Roberto Delgado and his wife were praying the rosary on the night of Jan. 7 when they heard two loud booms that shook their Sylmar home. Then came a flash of light so bright that in the dead of night they could briefly see out their window the rocks and gullies of the San Gabriel foothills behind their house.

Seconds later, Delgado said in an interview, the couple saw flames under two electric transmission towers owned by Southern California Edison — even more shocking because they had seen a fire ignite under one of those towers just six years before.

“We were traumatized,” he said. “It was almost the exact same thing.” In both fires, the family was forced to race to their car and flee with few belongings as the flames rushed through the brush toward their home, which survived both blazes.

Edison’s maintenance of its power lines is now under scrutiny in the wake of January’s devastating Eaton fire, which destroyed a wide swath of Altadena and killed 19 people. Video captured by eyewitnesses shows the Eaton fire igniting under Edison transmission towers.

A lawsuit making its way through Los Angeles County Superior Court is raising new questions about Edison’s role in the 2019 Saddle Ridge fire in Sylmar and whether the company was transparent about the cause of the blaze. The fire killed at least one person and destroyed or damaged more than 100 homes and other structures. Firefighters were able to contain the more recent Sylmar fire, called Hurst, before any homes were destroyed.

The lawyers contend that both fires were caused by the same problem: an improperly grounded transmission line running through the foothills of Sylmar that Edison failed to fix, which the company denies.

In a court filing, the lawyers included a deposition they took of an L.A. Fire Department captain who said he believed that Edison was “deceptive” for not informing the department that its equipment failed just minutes before the 2019 blaze ignited, and for having an employee offer to buy key surveillance video from that night from a business next to one of its towers.

Edison has flatly disputed the lawyers’ assertions, calling their claims about the 2019 fire an “exotic ignition theory” based on “an unproven narrative.”

Kathleen Dunleavy, a spokeswoman for Edison, said that the utility had complied with the requests of investigators looking into the two fires and that “there is no connection” between the incidents.

◆ **TASK TO CARRY OUT**
Quote the part of the Sylmar fires passage between "Roberto Delgado and" and "behind their house.", inclusive.

(Stored data entries)
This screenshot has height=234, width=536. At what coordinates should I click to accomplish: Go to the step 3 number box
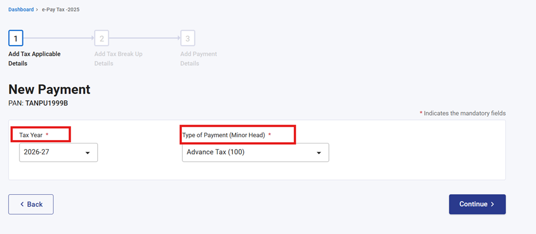coord(187,39)
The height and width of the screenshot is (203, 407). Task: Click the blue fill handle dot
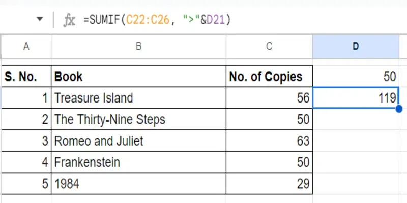pos(399,108)
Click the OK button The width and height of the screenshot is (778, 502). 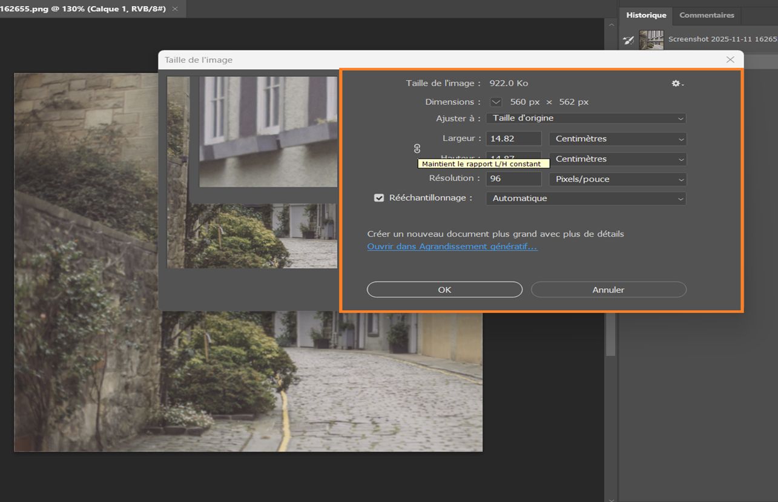pyautogui.click(x=444, y=290)
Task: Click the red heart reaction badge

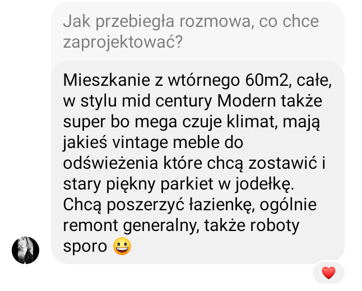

◆ **ANSWER TO THIS TASK**
Roberto Delgado and his wife were praying the rosary on the night of Jan. 7 when they heard two loud booms that shook their Sylmar home. Then came a flash of light so bright that in the dead of night they could briefly see out their window the rocks and gullies of the San Gabriel foothills behind their house.